▸ Assignment
The answer should be the lines from the one with "Open the Camera app entry" through the final line of the entries, restated word for word.

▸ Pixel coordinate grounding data
◇ ◇ ◇ ◇

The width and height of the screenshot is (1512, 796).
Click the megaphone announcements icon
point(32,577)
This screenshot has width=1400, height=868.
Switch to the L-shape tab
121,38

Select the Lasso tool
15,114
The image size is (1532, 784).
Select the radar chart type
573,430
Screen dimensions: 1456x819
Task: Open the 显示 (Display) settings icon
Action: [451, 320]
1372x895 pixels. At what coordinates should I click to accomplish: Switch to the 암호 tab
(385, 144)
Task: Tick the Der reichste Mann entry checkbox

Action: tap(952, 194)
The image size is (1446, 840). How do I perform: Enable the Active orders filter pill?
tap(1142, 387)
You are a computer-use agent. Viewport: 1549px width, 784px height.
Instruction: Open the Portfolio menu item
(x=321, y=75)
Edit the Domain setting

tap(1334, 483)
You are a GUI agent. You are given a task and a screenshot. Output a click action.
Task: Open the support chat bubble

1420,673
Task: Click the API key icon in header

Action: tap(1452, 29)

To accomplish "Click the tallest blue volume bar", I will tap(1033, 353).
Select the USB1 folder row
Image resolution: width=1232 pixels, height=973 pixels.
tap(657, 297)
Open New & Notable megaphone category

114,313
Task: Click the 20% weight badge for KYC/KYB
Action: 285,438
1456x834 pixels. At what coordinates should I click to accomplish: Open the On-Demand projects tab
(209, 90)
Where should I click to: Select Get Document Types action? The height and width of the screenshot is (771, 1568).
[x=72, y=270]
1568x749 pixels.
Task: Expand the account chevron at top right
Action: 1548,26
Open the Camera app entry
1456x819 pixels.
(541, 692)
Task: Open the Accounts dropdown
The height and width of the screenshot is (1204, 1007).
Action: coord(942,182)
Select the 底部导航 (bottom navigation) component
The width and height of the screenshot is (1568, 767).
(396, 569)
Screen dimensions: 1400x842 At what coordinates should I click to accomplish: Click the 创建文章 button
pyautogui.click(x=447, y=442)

◇ ◇ ◇ ◇

▸ Expected answer
Open the Camera app entry
1456x819 pixels.
(541, 692)
Task: Open the Accounts dropdown
The height and width of the screenshot is (1204, 1007).
Action: coord(942,182)
Select the 底部导航 (bottom navigation) component
The width and height of the screenshot is (1568, 767).
(396, 569)
Screen dimensions: 1400x842 At what coordinates should I click to accomplish: Click the 创建文章 button
pyautogui.click(x=447, y=442)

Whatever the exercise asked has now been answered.